Every line from the one containing "Task: Click the colorful" through the end of the data is to be copied exactly, and nothing outside that range.

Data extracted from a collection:
== Segment start ==

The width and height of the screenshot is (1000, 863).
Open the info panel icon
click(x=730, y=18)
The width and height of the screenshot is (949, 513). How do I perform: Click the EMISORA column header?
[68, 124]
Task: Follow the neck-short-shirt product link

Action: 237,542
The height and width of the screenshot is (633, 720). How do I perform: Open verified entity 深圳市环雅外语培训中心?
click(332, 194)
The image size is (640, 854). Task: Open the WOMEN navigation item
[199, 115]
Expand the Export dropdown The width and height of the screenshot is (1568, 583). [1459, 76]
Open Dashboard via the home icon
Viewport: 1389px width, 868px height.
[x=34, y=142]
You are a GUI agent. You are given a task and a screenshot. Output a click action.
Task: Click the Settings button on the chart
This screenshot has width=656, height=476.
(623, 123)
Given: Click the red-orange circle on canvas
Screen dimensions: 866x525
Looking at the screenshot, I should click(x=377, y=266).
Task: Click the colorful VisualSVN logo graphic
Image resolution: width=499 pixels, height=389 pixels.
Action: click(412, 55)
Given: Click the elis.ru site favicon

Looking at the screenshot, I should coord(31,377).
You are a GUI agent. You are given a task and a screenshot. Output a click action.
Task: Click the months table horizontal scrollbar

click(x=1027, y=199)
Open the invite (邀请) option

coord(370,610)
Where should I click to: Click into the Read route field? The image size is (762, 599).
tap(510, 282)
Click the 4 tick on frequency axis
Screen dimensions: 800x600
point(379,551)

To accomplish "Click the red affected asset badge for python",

== Segment end ==

ANSWER TO THIS TASK:
Task: Click the colorful VisualSVN logo graphic
Image resolution: width=499 pixels, height=389 pixels.
Action: click(412, 55)
Given: Click the elis.ru site favicon

Looking at the screenshot, I should coord(31,377).
You are a GUI agent. You are given a task and a screenshot. Output a click action.
Task: Click the months table horizontal scrollbar

click(x=1027, y=199)
Open the invite (邀请) option

coord(370,610)
Where should I click to: Click into the Read route field? The image size is (762, 599).
tap(510, 282)
Click the 4 tick on frequency axis
Screen dimensions: 800x600
point(379,551)

To accomplish "Click the red affected asset badge for python",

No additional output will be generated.